A dozen youths, upset that a guard won't let them in because they refuse to show identification cards, start kicking the bulletproof booth by the front door. The female guard calls police.

A bit later, an officer from the Housing Authority of Baltimore City, Earl C. Jones, arrives. Six stone-faced NOI guards line the front entrance. It's a standoff with the youths. "I'm going to give you a break," Officer Jones sternly tells the teens. "I'm talking to you like men. Don't harass NOI. Don't get on NOI's nerves. Give NOI a break. That's all I ask . . . and I'll walk away from here."

The police leave and the group scatters.

To the NOI guards, standing watch over Baltimore's troubled public housing complexes is more than a job. It is more like a religious crusade -- a calling from God to rescue "oppressed" residents forced to live in crime-ridden squalor, they say.

"It is our duty to serve God," proclaimed a guard named Robert 4X.

"We take the abuse and we give them back a smile," said another guard, Donte X. "Eventually, we will win the people over. It is dangerous. But we really care about this job. It is about making life better for people in the community."

Neatly dressed in white pleated shirts and red bow ties, the Muslim guards command respect as they patrol 16 public housing buildings in Baltimore. They say they are the only ones dedicated enough to do the job.

The secretive group patrols some of the most dangerous real estate in Baltimore, and residents, especially those at Murphy Homes, generally like the guards.

Last month, NOI Security's money troubles became acute. The firm, which operates nationwide, filed for bankruptcy protection. As a result, the city is renegotiating its contract, giving NOI speedier payments in exchange for a deep discount to #i Baltimore. Last week, housing authority chief Daniel P. Henson III said NOI was doing its job of "keeping peace and calm" in the high-rises.

An evening spent with one group at the 1058 Argyle Ave. high-rise -- regarded as the most violent and drug-ridden building in the city -- proved to be hectic but routine. Guards checked in hundreds of visitors and double-checked with residents to make sure the visitors were welcome.

They were skeptical of a reporter's presence, predicting the article would be skewed, as they said all are, against their faith and their mission.

But after the alleged beating March 26 of a resident by four NOI guards -- the latest in several controversies surrounding the security force -- city housing officials allowed a reporter into the security booth at its most troubled building. Though city officials promised complete access, guards refused repeated requests to tour the building beyond the lobby.
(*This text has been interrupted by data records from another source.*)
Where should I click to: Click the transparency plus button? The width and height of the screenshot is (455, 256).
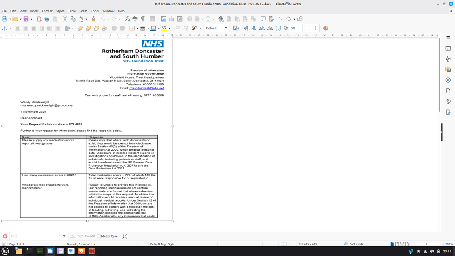(x=315, y=28)
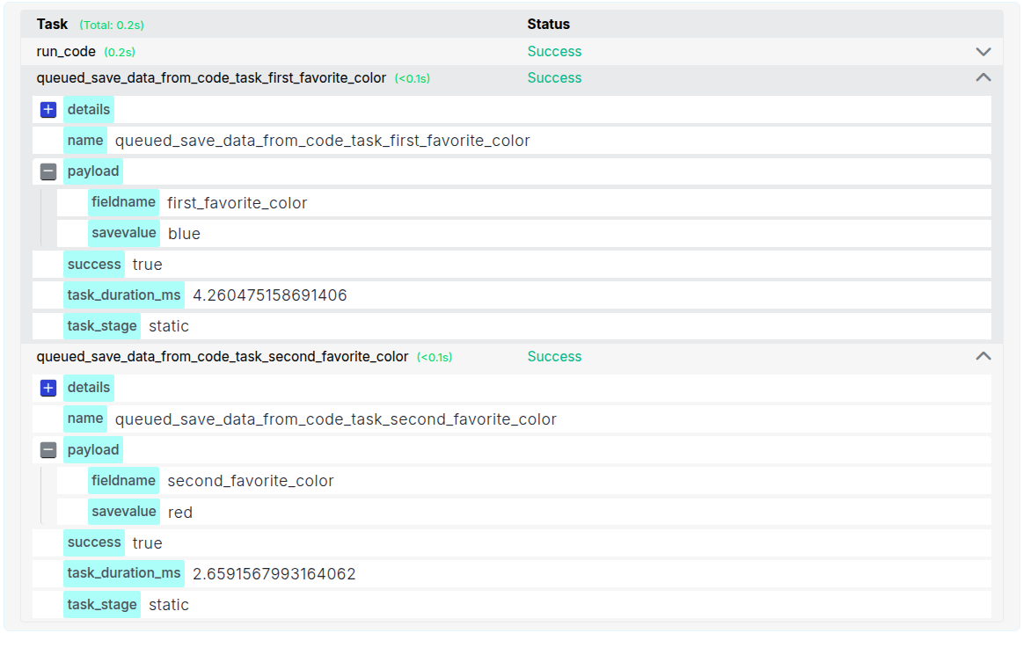Click the fieldname value second_favorite_color
The height and width of the screenshot is (655, 1023).
(x=251, y=481)
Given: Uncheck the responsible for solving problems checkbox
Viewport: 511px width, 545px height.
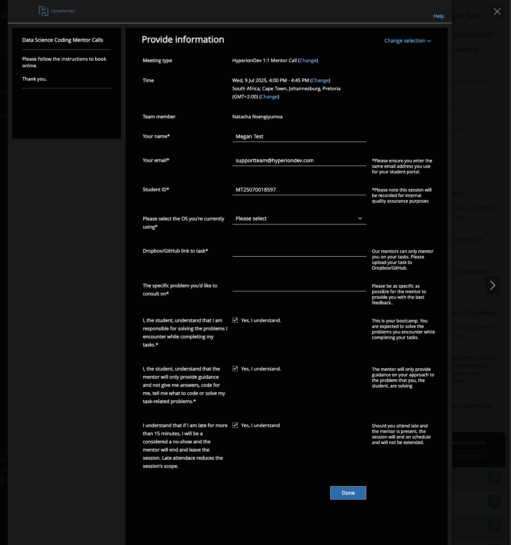Looking at the screenshot, I should [x=235, y=320].
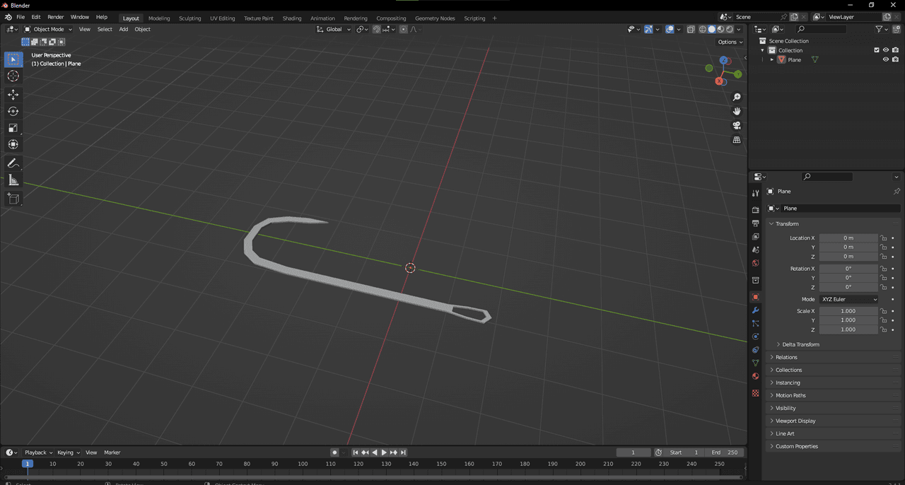Switch to the Sculpting workspace tab
The width and height of the screenshot is (905, 485).
pos(189,18)
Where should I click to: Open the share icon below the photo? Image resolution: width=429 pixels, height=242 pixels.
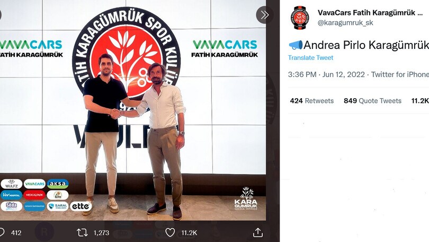(x=258, y=232)
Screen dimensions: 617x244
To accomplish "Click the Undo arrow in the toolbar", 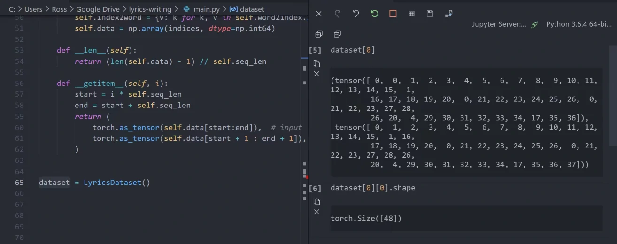I will tap(356, 14).
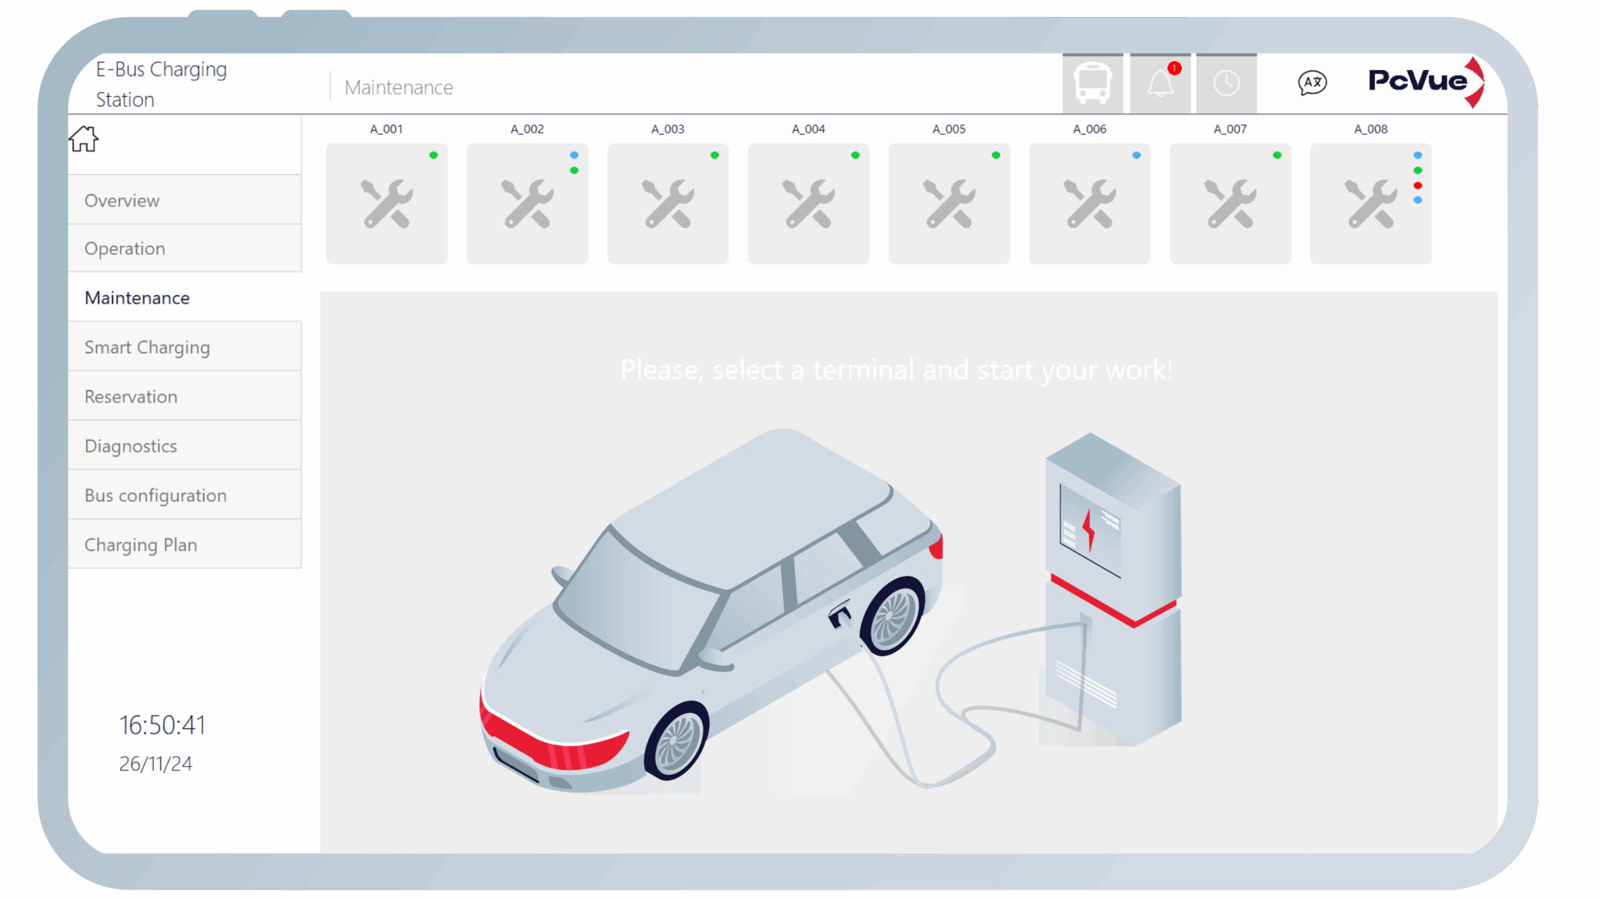Screen dimensions: 1599x899
Task: Select terminal A_004 wrench tile
Action: pos(808,204)
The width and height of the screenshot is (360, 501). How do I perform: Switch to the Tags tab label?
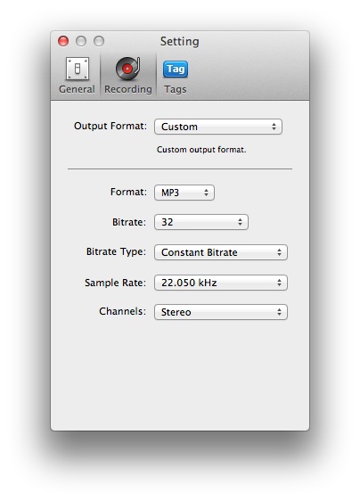coord(175,89)
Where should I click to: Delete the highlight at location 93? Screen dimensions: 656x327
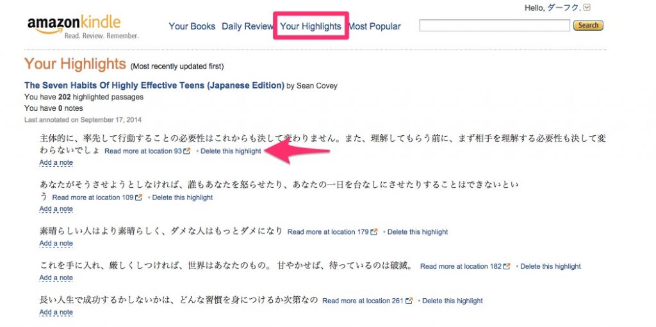(x=231, y=151)
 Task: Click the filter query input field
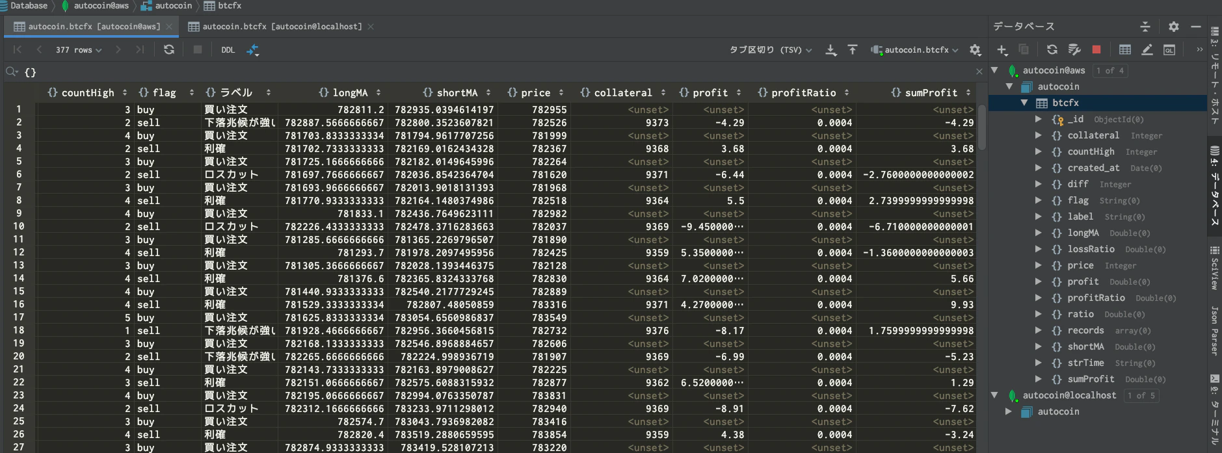pyautogui.click(x=494, y=72)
Seven guards were working at the 1058 Building, one of three Murphy Homes high-rises. The guards were in a booth about 20 feet long, the upper half of the wall separating it from the lobby made of bulletproof glass, allowing guards a view of the lobby and a courtyard outside.

Their desk resembled a cramped shelf that ran the length of the window and was crammed with logbooks and two-way police radios.

Though they let housing authority police handle dangerous incidents, the unarmed guards usually are the first to arrive at domestic disputes and other altercations.

"They understand that people are not objects," said Hezekiah Bunch, chief of the housing authority's police department. "This is not to say that NOI is the answer. They are part of the answer. But other security companies could learn from them -- that their only job is not just to watch something."

Phyllis Smith, who has lived in Murphy Homes since 1979 and is well-known for her stand against drug dealers, remembers a time when drugs were available in virtually every stairwell. "This is the best that it's been," she said.

The rules, she said, are strict but necessary. "It's the people who don't want to pay attention to the rules who cause problems."

Another resident, David Buchanan, 29, said he doesn't mind showing his ID card every time he comes inside. "They are doing their job."

It isn't easy. After the alleged assault in March, Mayor Kurt L. Schmoke, while saying brutality by guards would not be tolerated, said, "there's almost a war going on between the drug dealers and NOI for control of the building."

Just four years ago, Murphy Homes was known as "Murder Homes," and shotgun-toting drug dealers guarded the doors and bought off the private security guards then being used.

The housing authority says NOI has turned that around, though it readily admits that Murphy Homes, particularly the 1058 Building, remains its biggest concern.